GFSI stands for the Global Food Safety Initiative, which is a project launched by the business forum CIES in 2000, to harmonies international food safety standards and reduce the need for multiple supplier audits. The CIES members include the world's leading retailer organizations and food manufacturers.
Rather than create another Standard, the GFSI Technical Committee identified the key components necessary for good food safety standards and the operating protocols for the delivery of certification, whilst creating a benchmarking document.
Standard owners such as the BRC were invited to submit their Standards for benchmarking. It is important to recognise that the bench marking process was not designed to create a single super Standard, but to allow innovation and competitive development between Standard owners whilst meeting a core set of requirements. The BRC’s ability to react to changing food safety concerns, meet customer requirements, yet provide a simple, easy to follow process for manufacturers has led to the Standard becoming the most used GFSI equivalent Standard with over 15,000 certificated sites worldwide.
The BRC Global Standards for Food Safety was the first Standard to be recognized as meeting the benchmark back in 2000 and each issue has continued to be benchmarked since.
Benchmarking of the BRC Global Standard for food safety issue 6
The GFSI have stated that the BRC Global Standard for Food Safety continues to be a GFSI recognized program, whilst the benchmarking against the GFSI Guidance Document 6 is undertaken on the GFSI website.

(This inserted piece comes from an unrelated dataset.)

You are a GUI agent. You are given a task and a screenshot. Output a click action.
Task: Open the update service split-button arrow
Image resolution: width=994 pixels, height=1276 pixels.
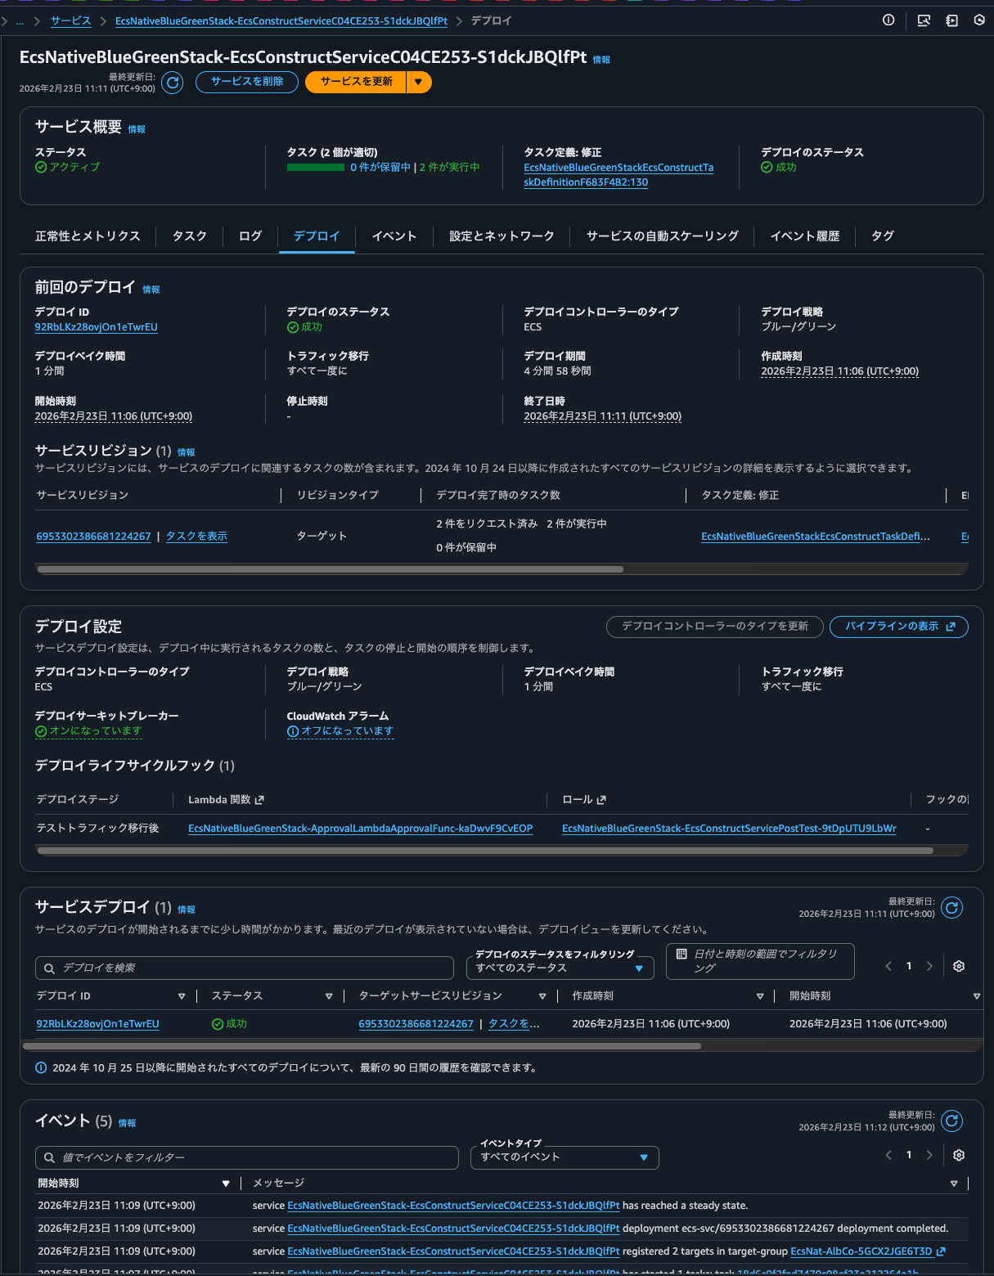click(x=418, y=82)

As with every other issue of the BRC Standard, it has been submitted for benchmarking against the relevant GFSI Guidance Document, which co-incidentally is also Issue 6. Changes made to Issue 6 largely built upon the existing Issue 5 Standard by adding clarity and in places greater detail to ensure consistent application. The changes were made with careful consideration of GFSI requirements and with the benefit of having the new Guidance Document available for the rewrite process. The Standard is going through the benchmarking process against the new GFSI Guidance Document Issue 6 and has the same status as all of the other GFSI recognised schemes - none of which have been benchmarked against the new Guidance Document.
WHAT DOES IT COVER
The Standard is designed to provide certification for food manufacturers who implement good manufacturing practices and have the supporting quality management systems to produce safe, legal product meeting their customer’s quality requirements.

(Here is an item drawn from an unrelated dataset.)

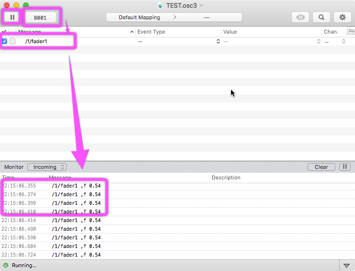
Task: Open the Chan. stepper for /1/fader1
Action: (343, 41)
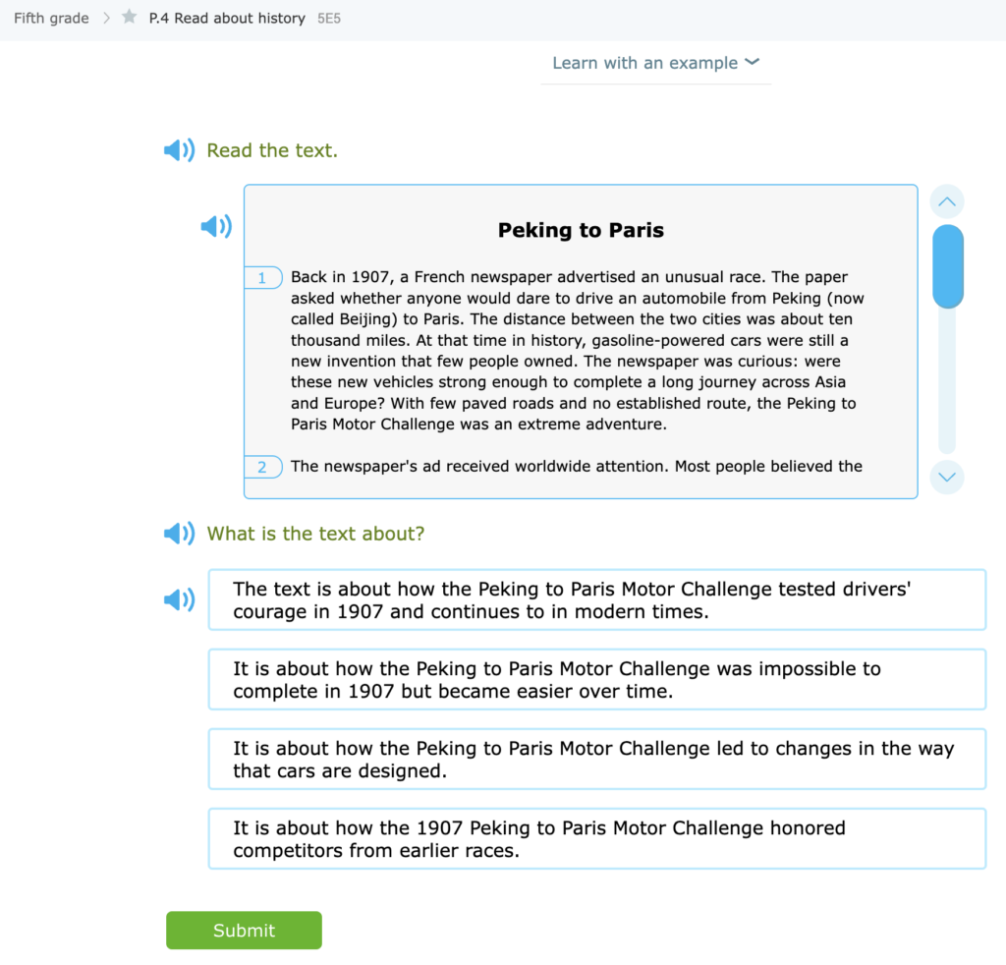Select the answer about testing drivers' courage
The width and height of the screenshot is (1006, 965).
point(595,599)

The Standard can be applied to any food processing or packing operation where open food is handled, processed or packed. This may range from primary products such as fresh produce pack houses and slaughter houses through to processed foods, canneries and high risk ready to eat products. In some sectors such as fresh produce, guideline documents are available to assist with interpretation.

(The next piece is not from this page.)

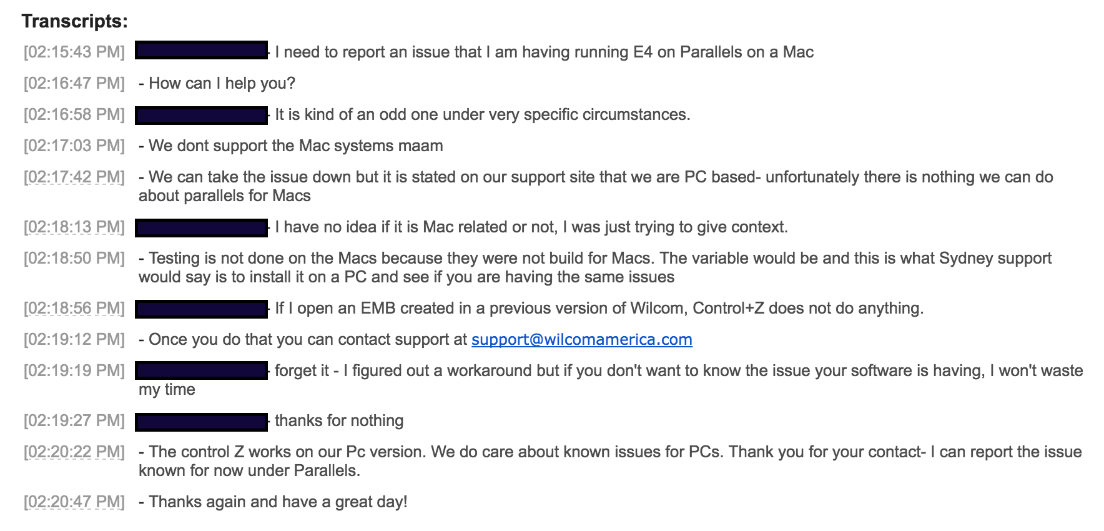Click the redacted name in the first message
This screenshot has width=1104, height=531.
(201, 50)
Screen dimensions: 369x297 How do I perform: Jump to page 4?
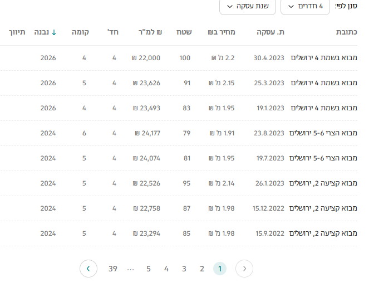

The standard is divided into 7 chapters :
Senior Management Commitment and Continual Improvement – For any food safety system to be effective it is essential that the factory senior management are fully committed to its application and continued development.
The Food Safety Plan (HACCP) – The basis for the Food Safety System is an effective HACCP programme based on the requirements of the internationally recognised Codex Alimentarius system.
Food Safety and Quality Management System - This sets out requirements for the management of food safety and quality, building upon the principles of ISO 9000. This includes requirements for product specifications, supplier approval, traceability, and the management of incidents and product recalls.
Site Standards – These define expectations for the processing environment including the layout and maintenance of the buildings and equipment, cleaning, pest control and waste management. This includes a specific section on managing foreign body controls.
Product Control – This includes requirements at the product design and development stage, Allergen management and the expectations of Laboratories and product testing.
Process Control – This covers the establishment and maintenance of safe process controls, weight/volume control and equipment calibration.
Personnel – This defines requirements for the training of staff and expectations on protective clothing and personnel hygiene.
It is the latest standard.
Any food chain organization including food grower, processors & manufacturer.
DRIVERS FOR CERTIFICATION
Promote best practices
Improve supplier standards and consistency, and avoid product failure.
Eliminate multiple audits of food manufacturers.
Support retailer objectives at all levels of the manufacturing supply chain.
Provide concise information to assist with due diligence defence.
Existing implementation a Quality Management System such as ISO may mean that many of the requirements of the Standard are already met.
Cost savings can be made through improved efficiency and productivity.
Improvements can be developed, resulting in less waste, inappropriate or rejected work and fewer complaints.
Certification to the standard provides credibility.
Assists Companies choose approved suppliers with confidence.
Provides assurance that suppliers are following good manufacturing practice and are meeting their legal requirements.
Provision of a single recognized third party audit report saves time money and inconvenience.
Provides marketing opportunities through the BRC Global Standards Directory website and use of the BRC logo.